**Supplied entries:**
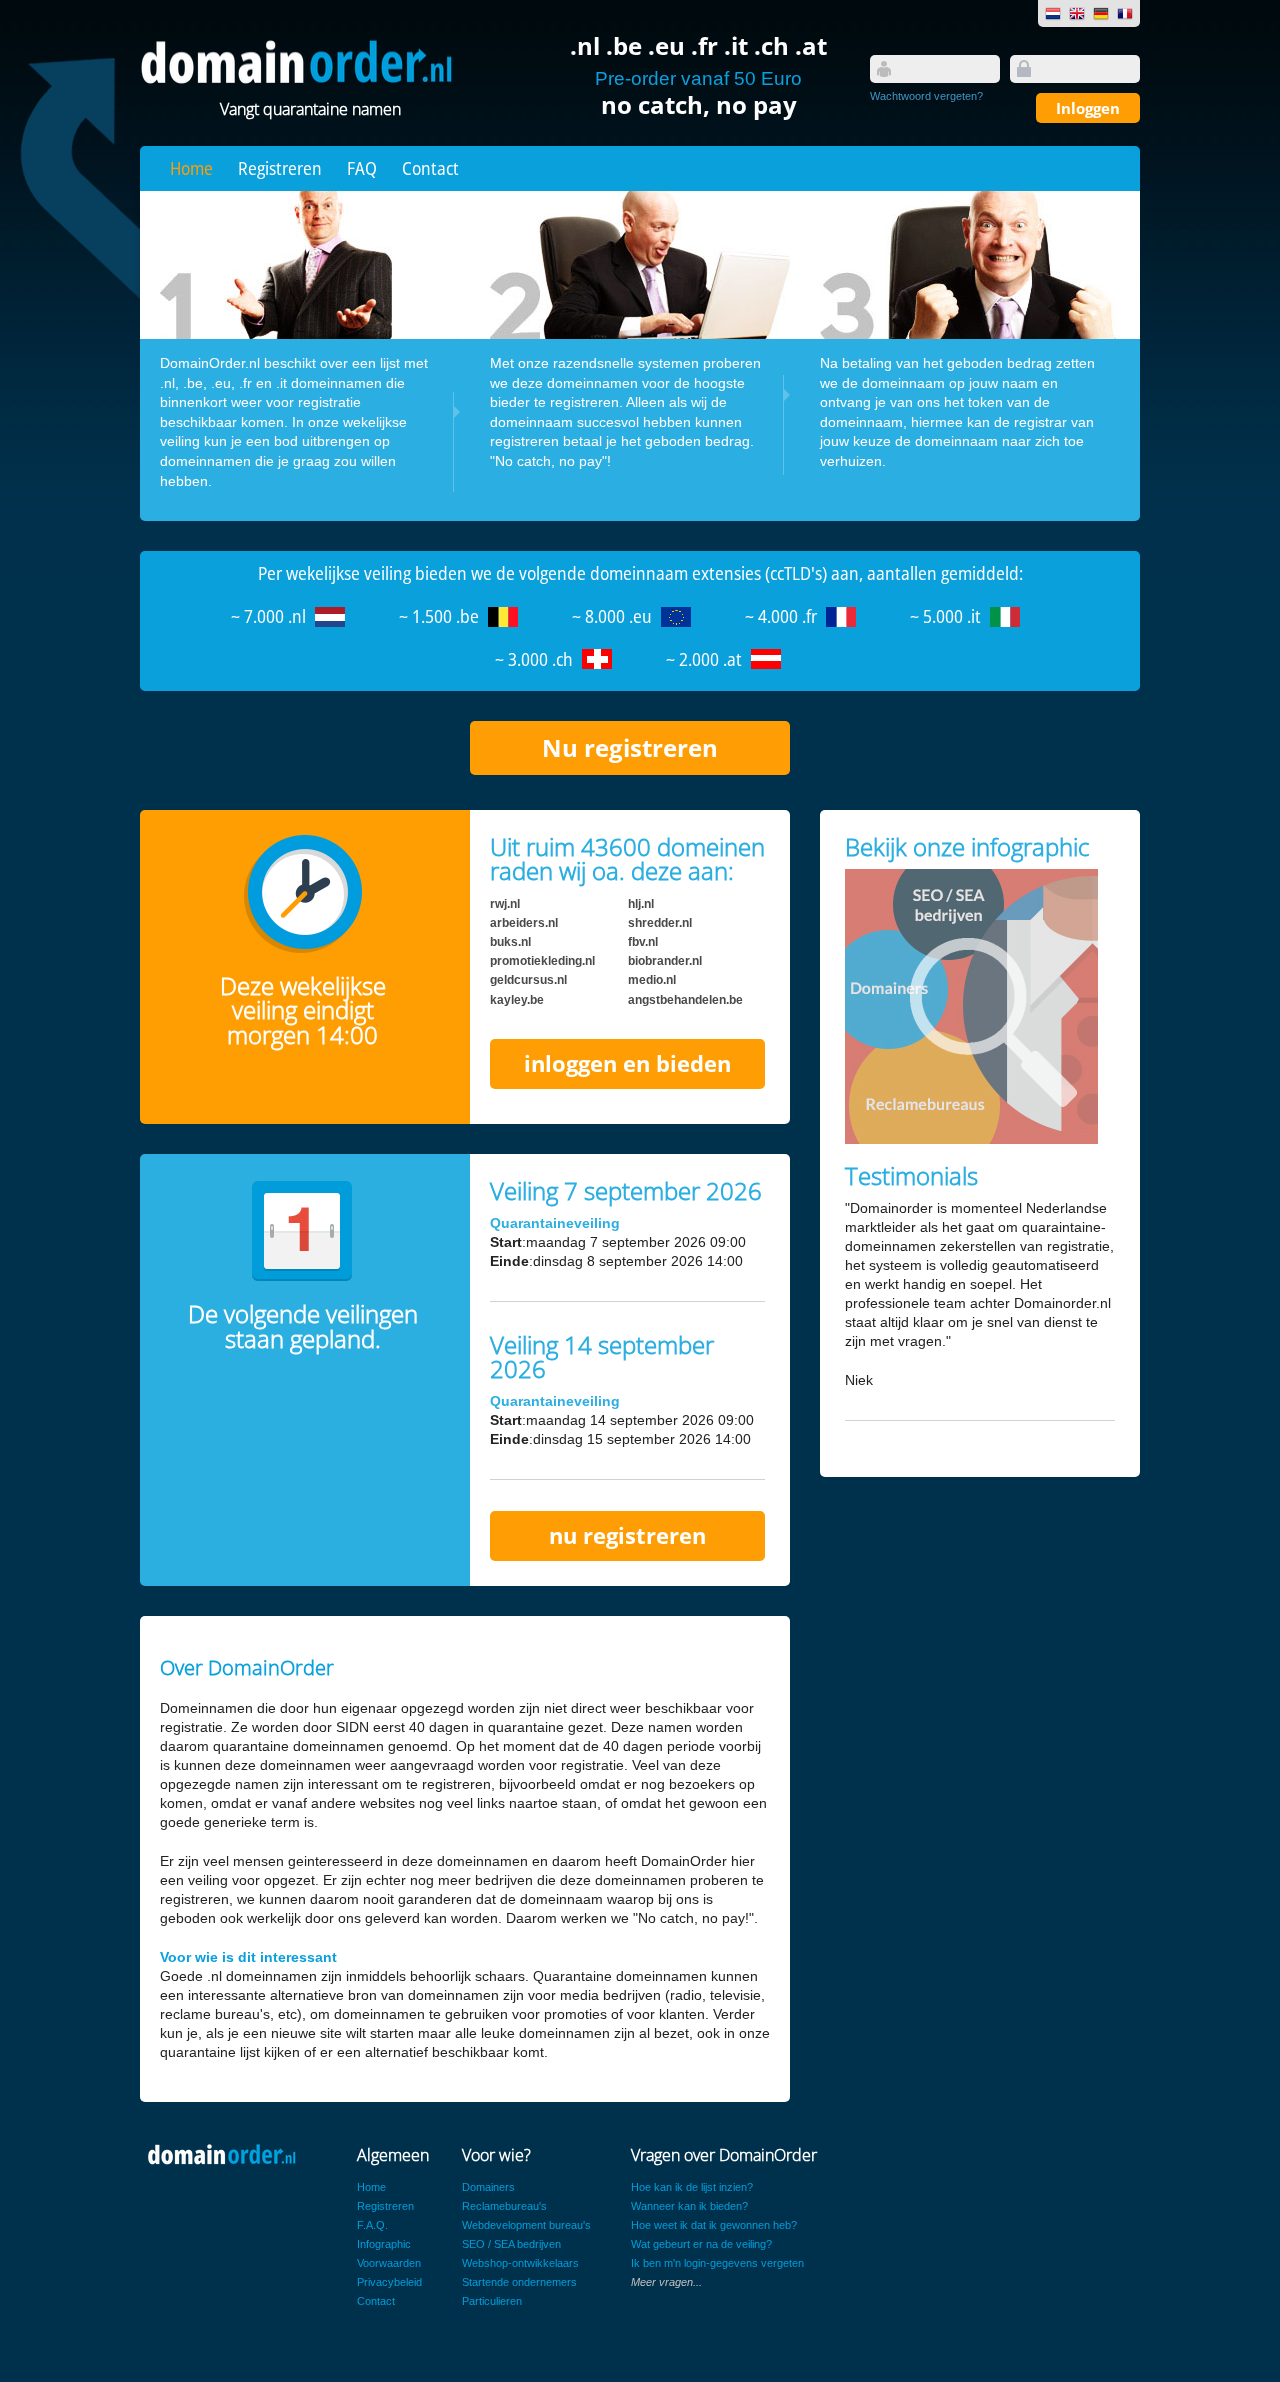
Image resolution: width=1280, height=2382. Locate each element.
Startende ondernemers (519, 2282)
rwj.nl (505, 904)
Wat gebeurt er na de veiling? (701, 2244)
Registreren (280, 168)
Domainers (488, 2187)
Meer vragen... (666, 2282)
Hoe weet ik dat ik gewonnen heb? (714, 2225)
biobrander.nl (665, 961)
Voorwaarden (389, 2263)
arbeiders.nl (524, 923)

**About this task:** The required output is each line above restated verbatim, with all images omitted.

**Task response:**
Image resolution: width=1280, height=2382. Locate each element.
Startende ondernemers (519, 2282)
rwj.nl (505, 904)
Wat gebeurt er na de veiling? (701, 2244)
Registreren (280, 168)
Domainers (488, 2187)
Meer vragen... (666, 2282)
Hoe weet ik dat ik gewonnen heb? (714, 2225)
biobrander.nl (665, 961)
Voorwaarden (389, 2263)
arbeiders.nl (524, 923)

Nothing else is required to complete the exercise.